3. Are there any indicators mentioned or implied in the article that can be used to measure progress towards the identified targets?

  • For SDG 2 (Target 2.4):
    • Implied Indicator: Increased farm productivity and sustainability. The article mentions that initiatives like CAST are “testing innovations that can directly improve farm productivity and sustainability,” suggesting that changes in yield, resource efficiency, and environmental impact are key metrics.
  • For SDG 9 (Target 9.5):
    • Implied Indicator: Number of research projects and innovations developed. The CIDA “Research Innovation Fund” which supports “cutting-edge projects” and the mention of ag-tech startups catalyzed by “Grow-NY” imply that the quantity and impact of these funded projects and new businesses are measures of progress.
  • For SDG 12 (Target 12.5):
    • Implied Indicator: Amount of agricultural waste valorized.
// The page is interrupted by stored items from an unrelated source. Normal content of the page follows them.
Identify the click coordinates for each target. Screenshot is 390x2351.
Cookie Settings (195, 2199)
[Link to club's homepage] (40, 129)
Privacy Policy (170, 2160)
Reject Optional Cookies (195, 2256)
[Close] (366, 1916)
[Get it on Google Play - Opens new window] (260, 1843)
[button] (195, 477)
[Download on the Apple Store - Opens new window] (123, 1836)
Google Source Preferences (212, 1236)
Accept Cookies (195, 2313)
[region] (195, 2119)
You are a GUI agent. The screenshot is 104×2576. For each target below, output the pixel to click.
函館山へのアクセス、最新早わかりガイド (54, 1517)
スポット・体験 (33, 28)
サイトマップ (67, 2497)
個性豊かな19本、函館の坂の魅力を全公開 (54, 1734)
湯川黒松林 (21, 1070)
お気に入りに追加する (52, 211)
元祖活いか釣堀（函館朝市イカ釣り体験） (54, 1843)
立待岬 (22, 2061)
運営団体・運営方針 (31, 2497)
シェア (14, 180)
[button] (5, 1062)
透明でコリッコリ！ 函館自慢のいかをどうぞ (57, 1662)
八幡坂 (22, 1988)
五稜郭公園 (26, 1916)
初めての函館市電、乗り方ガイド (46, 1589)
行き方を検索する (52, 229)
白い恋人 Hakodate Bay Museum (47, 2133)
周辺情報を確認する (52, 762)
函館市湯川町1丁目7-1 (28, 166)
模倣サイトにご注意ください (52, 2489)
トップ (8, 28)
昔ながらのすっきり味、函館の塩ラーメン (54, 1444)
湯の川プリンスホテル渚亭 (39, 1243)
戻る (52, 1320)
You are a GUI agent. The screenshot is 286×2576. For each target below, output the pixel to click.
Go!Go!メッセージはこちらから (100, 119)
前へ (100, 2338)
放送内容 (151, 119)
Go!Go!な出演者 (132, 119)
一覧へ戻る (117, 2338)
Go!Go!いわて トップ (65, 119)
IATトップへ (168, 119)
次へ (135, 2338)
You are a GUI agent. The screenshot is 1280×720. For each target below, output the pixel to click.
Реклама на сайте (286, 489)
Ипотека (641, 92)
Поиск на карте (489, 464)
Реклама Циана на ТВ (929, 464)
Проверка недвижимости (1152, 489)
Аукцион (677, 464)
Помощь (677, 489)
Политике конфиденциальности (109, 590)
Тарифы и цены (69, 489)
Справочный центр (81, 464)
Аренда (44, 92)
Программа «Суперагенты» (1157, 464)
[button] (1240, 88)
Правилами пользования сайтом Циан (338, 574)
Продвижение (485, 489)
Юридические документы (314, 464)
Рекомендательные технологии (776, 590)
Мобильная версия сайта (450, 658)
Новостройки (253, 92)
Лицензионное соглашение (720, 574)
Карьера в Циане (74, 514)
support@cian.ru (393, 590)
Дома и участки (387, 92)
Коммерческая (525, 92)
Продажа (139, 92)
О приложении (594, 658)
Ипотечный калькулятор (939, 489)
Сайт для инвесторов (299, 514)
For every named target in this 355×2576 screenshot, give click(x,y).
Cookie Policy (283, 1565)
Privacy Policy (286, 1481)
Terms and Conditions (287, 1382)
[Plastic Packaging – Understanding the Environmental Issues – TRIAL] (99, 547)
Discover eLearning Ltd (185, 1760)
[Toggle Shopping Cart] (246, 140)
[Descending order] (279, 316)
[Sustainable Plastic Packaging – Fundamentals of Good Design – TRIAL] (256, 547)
The project on “Valorizing Agricultural and Food Waste” implies that a key metric for success would be the volume or percentage of agricultural byproducts that are successfully repurposed into valuable resources like energy or nutrients.
  • For SDG 13 (Target 13.1):
    • Implied Indicator: Adoption of climate-smart farming tools. The development of “decision-support tools for climate-smart farming” by the AI LEAF institute suggests that the number of farms or agricultural systems implementing these tools to enhance resilience would be a relevant indicator.
  • For SDG 17 (Target 17.16):
    • Implied Indicator: Number and diversity of partnerships. The article describes the CIDA workshop as a gathering of experts from “veterinary medicine, computer science, law, and ethics” and “industry partners.” The success of this ecosystem can be measured by the number of active collaborations and joint projects between these different stakeholders.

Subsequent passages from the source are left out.